Ofsted is meanwhile planning to include more “contextual data” in inspections and reports, such as learner characteristics, performance outcomes, absence and attendance figures, and local area demographics – so inspectors can use this information “to help understand the circumstances in which leaders are operating”, and assess their work in context.

From autumn 2025, it is proposed that Ofsted will no longer carry out ungraded inspections of state-funded schools. This means every school will know that its next routine Ofsted inspection will be a full, graded one.

The watchdog is also proposing that all schools with an identified need for improvement will receive monitoring calls and visits, to check that “timely action” is being taken to raise standards. This includes schools with any evaluation area graded ‘attention needed’.

His Majesty’s Chief Inspector, Sir Martyn Oliver, said: “Our mission is to raise standards and improve the lives of children, particularly the most disadvantaged. Today’s proposals for a new Ofsted report card and a new way of inspecting are designed to do just that.

“The report card will replace the simplistic overall judgement with a suite of grades, giving parents much more detail and better identifying the strengths and areas for improvement for a school, early years or further education provider.

“Our new top ‘exemplary’ grade will help raise standards, identifying world-class practice that should be shared with the rest of the country. And by quickly returning to monitor schools that have areas for improvement, we will ensure timely action is taken to raise standards.

“We also hope that this more balanced, fairer approach will reduce the pressure on professionals working in education, as well as giving them a much clearer understanding of what we will be considering on inspection.”

Welcoming the proposals, Cllr Arooj Shah, Chair of the Local Government Association’s Children and Young People Board, said: “The continued use of a single word judgement and how this can accurately reflect the complexities of the child protection system has previously raised concerns.

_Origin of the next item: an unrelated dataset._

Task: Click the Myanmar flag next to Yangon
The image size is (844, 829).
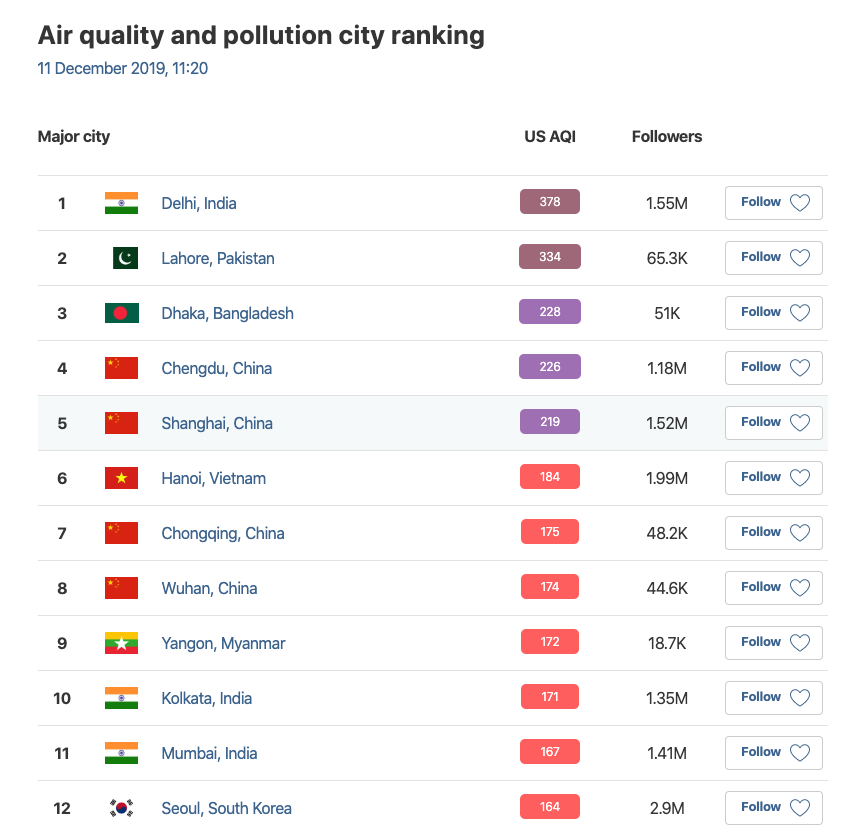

“We are pleased Ofsted has acted on our calls for a much greater focus on inclusion, and on whether a setting is playing a meaningful role in supporting vulnerable and disadvantaged children, including those with special educational needs and disabilities.

“We would also like to see this important work informed by the adoption of a nationally agreed definition of mainstream inclusion.”

However, Pepe Di’Iasio, General Secretary of the Association of School and College Leaders, warned: “Ofsted and the government appear to have learned nothing from the death of headteacher Ruth Perry and have instead devised an accountability system which will subject a beleaguered profession to yet more misery.
  
“[…] Astonishingly, Ofsted’s proposed school report cards appear to be even worse than the single-word judgements they replace. The introduction of five new judgements that can be applied across at least eight performance areas creates a set of hurdles which will be bewildering for teachers and leaders, never mind the parents whose choices these reports are supposedly intended to guide.
 
“We would question whether it is possible to reach with any degree of validity, in the course of an inspection, such a large number of conclusions – all of which are critical to those being inspected and where judgements may be finely balanced between categories. It is certainly a recipe for systemic inconsistency.”
 
He added: “Rather than reducing the pressures on teachers and leaders – a situation so serious that it is unsafe – this system will introduce a de facto new league table based on the sum of Ofsted judgements across at least 40 points of comparison.
 
“The schools with the greatest challenges will continue to be stigmatised by the application of the labels ‘attention needed’ and ‘causing concern’ in exactly the same way as the previous system. This will in turn make it harder to secure improvement.”

The consultation will run until 28 April 2025.

Ofsted added that formal pilots of the inspection approach and further user testing of report cards will be carried out over the coming months, to help “inform and improve the proposals”.